For the toasted oats: Preheat the oven to 350 degrees F.
In a bowl, toss the oats with the oil, and salt. Spread the mixture out on the prepared baking sheets and bake, shaking the pans twice during the cooking time and making sure the oats don't burn, until toasted, about 12 minutes. Set aside to cool a bit. Reduce the oven temperature to 325 degrees F.
For the clusters: In a medium saucepan, combine the brown sugar, honey and maple syrup. Stir the mixture until combined, then heat over medium heat, stirring, until barely bubbling. Stir in the vanilla extract. Add the brown butter to the pan and stir.

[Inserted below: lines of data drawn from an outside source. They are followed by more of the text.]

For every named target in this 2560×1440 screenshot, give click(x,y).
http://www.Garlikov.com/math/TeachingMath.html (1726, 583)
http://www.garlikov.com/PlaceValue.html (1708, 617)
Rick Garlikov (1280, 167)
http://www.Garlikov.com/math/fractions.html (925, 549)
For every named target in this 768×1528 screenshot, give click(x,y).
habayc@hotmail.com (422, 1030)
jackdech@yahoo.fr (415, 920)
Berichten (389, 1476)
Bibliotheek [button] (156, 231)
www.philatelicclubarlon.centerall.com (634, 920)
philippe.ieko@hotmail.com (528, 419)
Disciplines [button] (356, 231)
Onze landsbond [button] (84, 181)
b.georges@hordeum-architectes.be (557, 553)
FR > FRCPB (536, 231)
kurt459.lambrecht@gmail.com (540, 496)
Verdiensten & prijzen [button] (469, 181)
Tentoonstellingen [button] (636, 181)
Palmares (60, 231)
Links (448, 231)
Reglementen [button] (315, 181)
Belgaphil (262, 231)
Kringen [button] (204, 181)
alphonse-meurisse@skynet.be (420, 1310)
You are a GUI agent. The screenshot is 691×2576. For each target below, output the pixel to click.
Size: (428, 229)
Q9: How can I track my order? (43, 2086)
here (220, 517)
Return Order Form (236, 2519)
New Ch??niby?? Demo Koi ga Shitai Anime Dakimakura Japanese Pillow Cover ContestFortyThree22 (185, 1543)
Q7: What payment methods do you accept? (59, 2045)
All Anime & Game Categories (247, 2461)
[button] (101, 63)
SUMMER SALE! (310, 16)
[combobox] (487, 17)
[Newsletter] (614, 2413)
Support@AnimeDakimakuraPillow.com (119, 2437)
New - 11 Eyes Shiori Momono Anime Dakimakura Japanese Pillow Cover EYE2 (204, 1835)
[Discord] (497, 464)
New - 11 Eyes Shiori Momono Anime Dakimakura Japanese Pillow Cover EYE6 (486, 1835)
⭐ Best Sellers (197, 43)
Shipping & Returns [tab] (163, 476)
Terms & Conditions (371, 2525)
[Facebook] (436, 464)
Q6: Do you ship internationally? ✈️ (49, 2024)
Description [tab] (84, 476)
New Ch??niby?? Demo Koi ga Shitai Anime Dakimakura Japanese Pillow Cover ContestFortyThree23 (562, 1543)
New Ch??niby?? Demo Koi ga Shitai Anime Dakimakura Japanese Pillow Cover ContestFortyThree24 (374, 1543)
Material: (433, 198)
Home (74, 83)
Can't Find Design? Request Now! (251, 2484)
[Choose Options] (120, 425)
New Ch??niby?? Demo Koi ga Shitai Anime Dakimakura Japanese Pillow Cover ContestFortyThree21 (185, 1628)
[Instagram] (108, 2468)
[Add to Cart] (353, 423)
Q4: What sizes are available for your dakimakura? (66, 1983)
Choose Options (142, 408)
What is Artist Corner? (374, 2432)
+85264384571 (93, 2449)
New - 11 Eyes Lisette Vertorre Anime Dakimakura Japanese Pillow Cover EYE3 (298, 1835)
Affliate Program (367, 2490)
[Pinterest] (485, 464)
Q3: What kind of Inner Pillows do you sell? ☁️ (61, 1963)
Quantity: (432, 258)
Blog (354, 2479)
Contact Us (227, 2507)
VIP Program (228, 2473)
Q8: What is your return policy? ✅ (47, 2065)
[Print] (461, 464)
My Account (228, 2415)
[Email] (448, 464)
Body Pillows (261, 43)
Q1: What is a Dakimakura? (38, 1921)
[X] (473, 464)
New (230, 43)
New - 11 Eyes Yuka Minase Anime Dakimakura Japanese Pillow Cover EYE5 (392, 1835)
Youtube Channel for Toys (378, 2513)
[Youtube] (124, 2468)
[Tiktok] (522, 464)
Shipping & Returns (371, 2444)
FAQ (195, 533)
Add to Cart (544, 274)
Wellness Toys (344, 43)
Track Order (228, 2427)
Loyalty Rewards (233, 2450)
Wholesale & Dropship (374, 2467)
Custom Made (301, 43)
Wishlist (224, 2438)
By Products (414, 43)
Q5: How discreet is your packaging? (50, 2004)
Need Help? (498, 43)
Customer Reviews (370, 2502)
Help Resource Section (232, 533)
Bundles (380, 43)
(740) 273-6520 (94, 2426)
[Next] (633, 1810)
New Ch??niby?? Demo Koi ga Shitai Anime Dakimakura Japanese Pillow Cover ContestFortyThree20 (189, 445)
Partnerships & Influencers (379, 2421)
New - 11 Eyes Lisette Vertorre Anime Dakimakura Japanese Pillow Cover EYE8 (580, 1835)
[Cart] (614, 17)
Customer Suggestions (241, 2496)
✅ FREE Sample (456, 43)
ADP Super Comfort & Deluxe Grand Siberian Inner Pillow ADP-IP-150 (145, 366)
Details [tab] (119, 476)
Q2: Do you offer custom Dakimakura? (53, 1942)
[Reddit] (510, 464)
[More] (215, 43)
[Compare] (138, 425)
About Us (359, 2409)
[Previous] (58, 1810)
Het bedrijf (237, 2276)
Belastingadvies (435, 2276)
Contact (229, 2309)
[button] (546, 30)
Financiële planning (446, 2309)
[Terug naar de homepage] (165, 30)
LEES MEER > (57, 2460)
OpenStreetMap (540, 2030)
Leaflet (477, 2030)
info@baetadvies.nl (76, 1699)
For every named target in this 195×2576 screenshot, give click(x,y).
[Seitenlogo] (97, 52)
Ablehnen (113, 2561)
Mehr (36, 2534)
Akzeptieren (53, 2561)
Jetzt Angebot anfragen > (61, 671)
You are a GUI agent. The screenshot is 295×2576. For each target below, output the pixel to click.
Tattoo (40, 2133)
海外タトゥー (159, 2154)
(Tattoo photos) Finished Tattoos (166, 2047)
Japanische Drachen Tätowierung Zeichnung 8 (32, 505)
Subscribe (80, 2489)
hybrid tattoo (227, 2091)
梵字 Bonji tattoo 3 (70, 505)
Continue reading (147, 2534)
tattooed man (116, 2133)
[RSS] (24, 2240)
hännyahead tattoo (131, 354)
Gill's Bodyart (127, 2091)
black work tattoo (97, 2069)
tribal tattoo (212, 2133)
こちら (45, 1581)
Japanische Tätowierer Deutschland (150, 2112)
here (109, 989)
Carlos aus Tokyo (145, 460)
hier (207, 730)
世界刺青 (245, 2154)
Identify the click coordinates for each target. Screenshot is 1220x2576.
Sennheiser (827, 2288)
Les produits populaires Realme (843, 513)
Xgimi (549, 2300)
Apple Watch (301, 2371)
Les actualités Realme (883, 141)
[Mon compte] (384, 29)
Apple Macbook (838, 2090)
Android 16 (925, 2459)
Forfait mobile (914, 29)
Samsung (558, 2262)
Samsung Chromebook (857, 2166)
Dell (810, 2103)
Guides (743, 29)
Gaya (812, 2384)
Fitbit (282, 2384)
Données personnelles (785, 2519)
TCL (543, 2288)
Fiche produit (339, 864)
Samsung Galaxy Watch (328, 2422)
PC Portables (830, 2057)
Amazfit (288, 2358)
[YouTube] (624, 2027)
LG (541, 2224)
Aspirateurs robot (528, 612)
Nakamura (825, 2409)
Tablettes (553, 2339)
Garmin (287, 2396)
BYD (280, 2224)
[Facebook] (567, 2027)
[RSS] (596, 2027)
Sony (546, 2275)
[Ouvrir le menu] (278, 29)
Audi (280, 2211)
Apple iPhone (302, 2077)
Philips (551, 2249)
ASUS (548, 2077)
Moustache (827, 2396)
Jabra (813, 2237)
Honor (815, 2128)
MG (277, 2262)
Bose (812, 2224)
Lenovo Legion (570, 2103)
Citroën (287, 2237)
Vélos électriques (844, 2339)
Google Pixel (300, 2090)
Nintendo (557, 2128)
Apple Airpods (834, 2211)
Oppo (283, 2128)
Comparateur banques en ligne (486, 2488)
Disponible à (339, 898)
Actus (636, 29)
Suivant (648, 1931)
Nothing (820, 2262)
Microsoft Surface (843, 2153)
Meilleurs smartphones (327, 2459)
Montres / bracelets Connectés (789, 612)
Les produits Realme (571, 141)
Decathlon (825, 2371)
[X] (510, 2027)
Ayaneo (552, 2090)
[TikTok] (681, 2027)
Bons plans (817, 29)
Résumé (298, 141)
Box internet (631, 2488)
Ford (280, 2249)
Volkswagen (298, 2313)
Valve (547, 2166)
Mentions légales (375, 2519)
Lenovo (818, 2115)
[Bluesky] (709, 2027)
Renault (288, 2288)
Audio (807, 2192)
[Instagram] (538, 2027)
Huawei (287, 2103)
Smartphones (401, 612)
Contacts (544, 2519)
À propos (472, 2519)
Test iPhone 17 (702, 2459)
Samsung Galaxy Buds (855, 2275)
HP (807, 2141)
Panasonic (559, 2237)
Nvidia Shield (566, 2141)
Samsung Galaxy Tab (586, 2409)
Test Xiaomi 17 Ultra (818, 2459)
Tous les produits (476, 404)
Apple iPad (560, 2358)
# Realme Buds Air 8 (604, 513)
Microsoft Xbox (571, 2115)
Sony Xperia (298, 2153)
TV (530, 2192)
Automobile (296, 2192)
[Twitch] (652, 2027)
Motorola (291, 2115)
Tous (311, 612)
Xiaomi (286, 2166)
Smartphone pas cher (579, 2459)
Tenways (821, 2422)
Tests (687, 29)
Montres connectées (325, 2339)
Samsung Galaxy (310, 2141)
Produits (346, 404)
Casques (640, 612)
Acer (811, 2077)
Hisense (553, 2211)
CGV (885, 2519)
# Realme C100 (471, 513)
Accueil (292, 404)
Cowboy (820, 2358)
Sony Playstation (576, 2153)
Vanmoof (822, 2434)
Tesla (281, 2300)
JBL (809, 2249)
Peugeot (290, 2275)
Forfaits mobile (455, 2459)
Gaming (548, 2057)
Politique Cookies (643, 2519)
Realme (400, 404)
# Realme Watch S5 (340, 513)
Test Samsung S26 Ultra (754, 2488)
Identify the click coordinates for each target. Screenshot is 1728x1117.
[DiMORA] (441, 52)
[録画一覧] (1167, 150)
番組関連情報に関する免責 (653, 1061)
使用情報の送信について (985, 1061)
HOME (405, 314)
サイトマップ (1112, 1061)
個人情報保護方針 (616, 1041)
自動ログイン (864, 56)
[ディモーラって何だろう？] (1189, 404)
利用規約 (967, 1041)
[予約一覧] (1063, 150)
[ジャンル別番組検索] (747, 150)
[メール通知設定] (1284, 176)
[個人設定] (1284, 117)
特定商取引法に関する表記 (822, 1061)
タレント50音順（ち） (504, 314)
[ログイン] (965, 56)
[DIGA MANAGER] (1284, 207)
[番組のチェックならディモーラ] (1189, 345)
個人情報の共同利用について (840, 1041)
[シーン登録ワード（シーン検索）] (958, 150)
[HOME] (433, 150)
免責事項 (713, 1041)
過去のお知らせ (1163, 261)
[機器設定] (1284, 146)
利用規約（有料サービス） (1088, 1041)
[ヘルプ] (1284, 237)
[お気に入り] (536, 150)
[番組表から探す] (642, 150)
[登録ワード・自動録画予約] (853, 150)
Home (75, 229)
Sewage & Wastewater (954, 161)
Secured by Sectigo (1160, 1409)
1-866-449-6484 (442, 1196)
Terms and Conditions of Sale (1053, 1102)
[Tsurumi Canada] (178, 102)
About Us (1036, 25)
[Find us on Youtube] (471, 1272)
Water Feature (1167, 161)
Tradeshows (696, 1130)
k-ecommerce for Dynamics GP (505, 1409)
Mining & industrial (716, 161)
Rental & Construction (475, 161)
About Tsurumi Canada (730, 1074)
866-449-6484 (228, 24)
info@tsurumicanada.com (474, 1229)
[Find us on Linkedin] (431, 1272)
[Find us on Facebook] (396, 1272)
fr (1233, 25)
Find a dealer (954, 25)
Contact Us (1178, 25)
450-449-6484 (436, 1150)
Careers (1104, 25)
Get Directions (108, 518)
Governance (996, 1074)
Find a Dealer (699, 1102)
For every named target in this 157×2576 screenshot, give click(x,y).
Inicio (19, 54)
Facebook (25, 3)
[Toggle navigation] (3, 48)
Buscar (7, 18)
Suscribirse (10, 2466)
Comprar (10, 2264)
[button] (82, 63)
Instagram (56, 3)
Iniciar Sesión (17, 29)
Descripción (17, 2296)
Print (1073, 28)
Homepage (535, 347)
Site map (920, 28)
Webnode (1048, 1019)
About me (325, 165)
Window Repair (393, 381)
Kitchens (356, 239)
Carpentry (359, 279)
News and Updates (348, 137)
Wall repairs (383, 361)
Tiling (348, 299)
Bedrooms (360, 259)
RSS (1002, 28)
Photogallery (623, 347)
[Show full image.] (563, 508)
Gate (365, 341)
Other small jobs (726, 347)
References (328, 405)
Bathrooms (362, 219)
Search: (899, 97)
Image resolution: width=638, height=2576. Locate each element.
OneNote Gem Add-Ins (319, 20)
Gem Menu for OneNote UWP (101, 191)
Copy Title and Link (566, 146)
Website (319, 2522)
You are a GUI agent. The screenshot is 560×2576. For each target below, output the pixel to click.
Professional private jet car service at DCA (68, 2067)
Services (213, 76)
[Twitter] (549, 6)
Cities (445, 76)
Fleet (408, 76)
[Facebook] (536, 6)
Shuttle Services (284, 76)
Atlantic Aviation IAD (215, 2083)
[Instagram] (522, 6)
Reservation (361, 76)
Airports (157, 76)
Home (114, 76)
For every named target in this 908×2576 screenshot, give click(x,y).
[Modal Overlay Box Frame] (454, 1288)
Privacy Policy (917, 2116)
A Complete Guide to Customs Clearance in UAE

Toss together the toasted oats, rice cereal, wheat germ, cranberries, pecans, pumpkin seeds, almonds and flax seeds in a large bowl. Pour the sugar mixture over the oat mixture, stirring as you pour. Toss to combine; it will be sticky!
Line a baking sheet with parchment paper and thoroughly spray with non stick cooking spray. (make sure you spray the edges of the pan too. Pour the mixture out onto the baking sheet, spread out and pat down with a rubber spatula so it’s pressed down into the pan and bake until golden, about 20-30 minutes. Let cool then I use a knife or off set spatula to lift a corner up and I break with my hands into clusters, you can make them as big or as small as you like. 

Store in a zip lock baggie or two (i use two gallon size) ENJOY!